Text provided:
------------------------------------

Posts Tagged With: review

The Days of Anna Madrigal: Review

Armistead Maupin's The Days of Anna Madrigal reviewedThe curtain comes down on Armistead Maupin’s Tales of the City series with the final novel, The Days of Anna Madrigal. It’s a gift to the loyal followers of nearly forty years of bohemian Barbary Lane.

Nine instalments after Mary Anne Singleton let her Brady Bunch hair down, it’s reassuring to dive into the warmth of Maupin’s Logical Family, even if we sense that this is not going to be a Thanksgiving Dinner with old friends. The hint is in the opening chapter, where Mrs. Madrigal tries to light an electronic candle with a lighter. ‘So this is the end of candlelight?’ she asks, immediately illuminating the magic of Maupin’s writing and his fascination with technology and the changing world around us. Here, the mysterious transgender matriarch is placed exactly where a sparky ninety-two year-old would be: adapting to the passage of time.

Almost from the start, a psychedelic reverie leads us on a journey to the past to meet Andy Ramsey and the truth about Anna Madrigal, revealed in a kaleidoscope of flashbacks.

------------------------------------

Source excerpt:
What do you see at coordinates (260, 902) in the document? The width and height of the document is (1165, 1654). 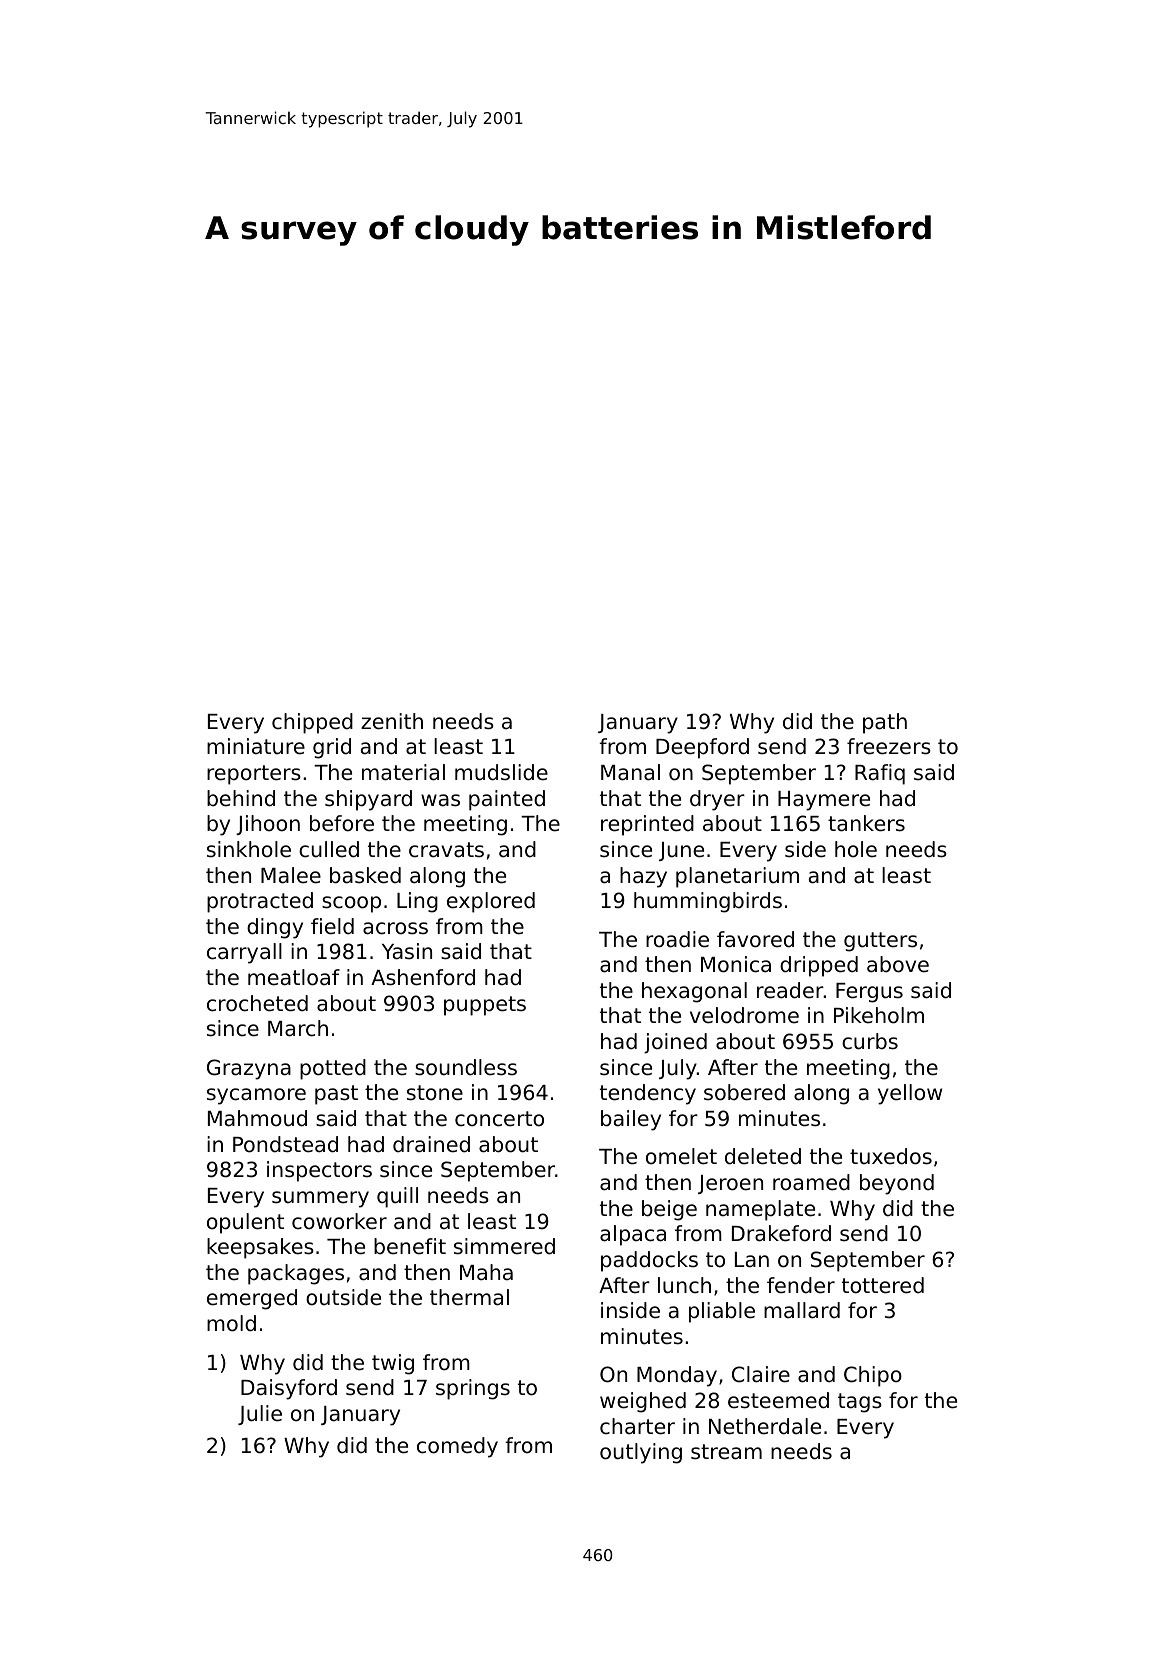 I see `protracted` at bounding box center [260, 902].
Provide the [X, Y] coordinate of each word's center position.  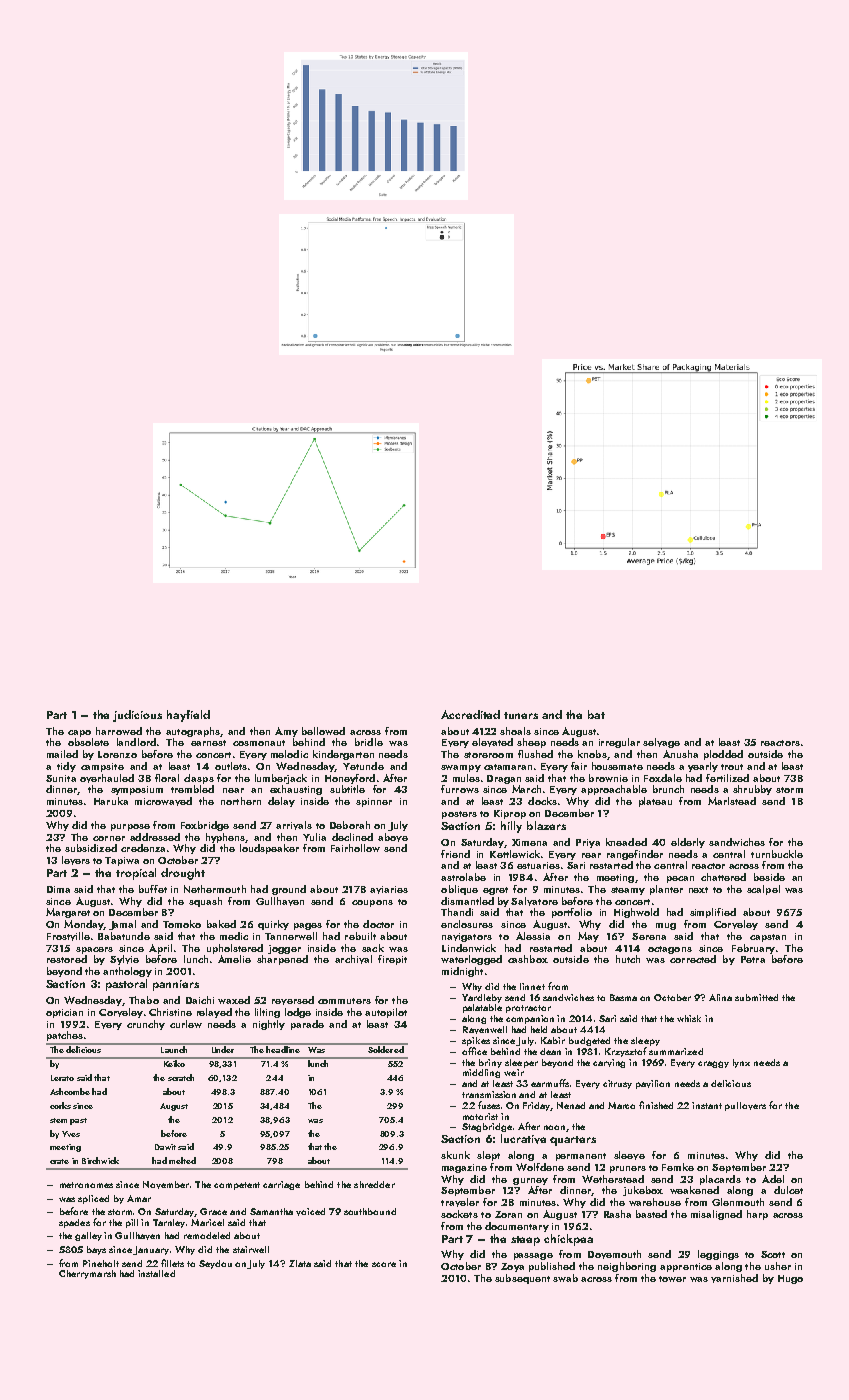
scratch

------------------------------------

Tasks and exercises:
A) Translate this sentence from the book review into Spanish: "Almost from the start, a psychedelic reverie leads us on a journey to the past to meet Andy Ramsey and the truth about Anna Madrigal, revealed in a kaleidoscope of flashbacks."
B) Rewrite the part of the book review starting with "Nine instalments after" and going on through "kaleidoscope of flashbacks.", using "LED candle" in place of "electronic candle".
C) Extend the review of The Days of Anna Madrigal, picking up after its last sentence.
The lines are separate material and have nothing to do with the book review.

Task-by-task outputs:
A) Casi desde el principio, una ensoñación psicodélica nos lleva en un viaje al pasado para conocer a Andy Ramsey y la verdad sobre Anna Madrigal, revelada en un caleidoscopio de flashbacks.

B)
Nine instalments after Mary Anne Singleton let her Brady Bunch hair down, it’s reassuring to dive into the warmth of Maupin’s Logical Family, even if we sense that this is not going to be a Thanksgiving Dinner with old friends. The hint is in the opening chapter, where Mrs. Madrigal tries to light an LED candle with a lighter. ‘So this is the end of candlelight?’ she asks, immediately illuminating the magic of Maupin’s writing and his fascination with technology and the changing world around us. Here, the mysterious transgender matriarch is placed exactly where a sparky ninety-two year-old would be: adapting to the passage of time.

Almost from the start, a psychedelic reverie leads us on a journey to the past to meet Andy Ramsey and the truth about Anna Madrigal, revealed in a kaleidoscope of flashbacks.

C)
Back to his mother’s brothel in Winnemucca, and back to the 1940s to discover exactly who this 17 year old boy really is. For me it’s the most important part of the novel. Andy Ramsey, neither gay man or cross-dresser, embarks on his first romance which ultimately describes the complications of being a woman trapped in a man’s body. Meanwhile, the trembling scenes of first love are truly electric, rendered with adrenaline and hormones against a backdrop of glittering detail: ‘Down the railroad tracks red and green lights were blinking like lost pieces of Christmas.’

It’s almost understood that there will be tragedy in a book like this, but it comes from surprising shadows. ‘I was a weasel of a man,’ said Mrs Madrigal, once upon a time, but a dark secret adds a new dimension to such a well-loved character, a new depth and a degree of explanation. The only resolution lies in the present facing up to the past.

The mission of the monarch is just one ribbon, woven into the current trajectory of familiar faces, as Shawna, Michael and Ben prepare for The Burning Man, the pagan pinnacle of the novel. As Brian and his new wife head off in the opposite direction, it’s guessing game to see how Maupin might bring his Logical Family together for one last chapter. Luckily, we get to join most of our favourite characters on the roller coaster as Maupin nods to a legacy that stretches back to 1976. The climax is a hedonistic circus of creativity and colour, the perfect destination for the spirit of the Tales series.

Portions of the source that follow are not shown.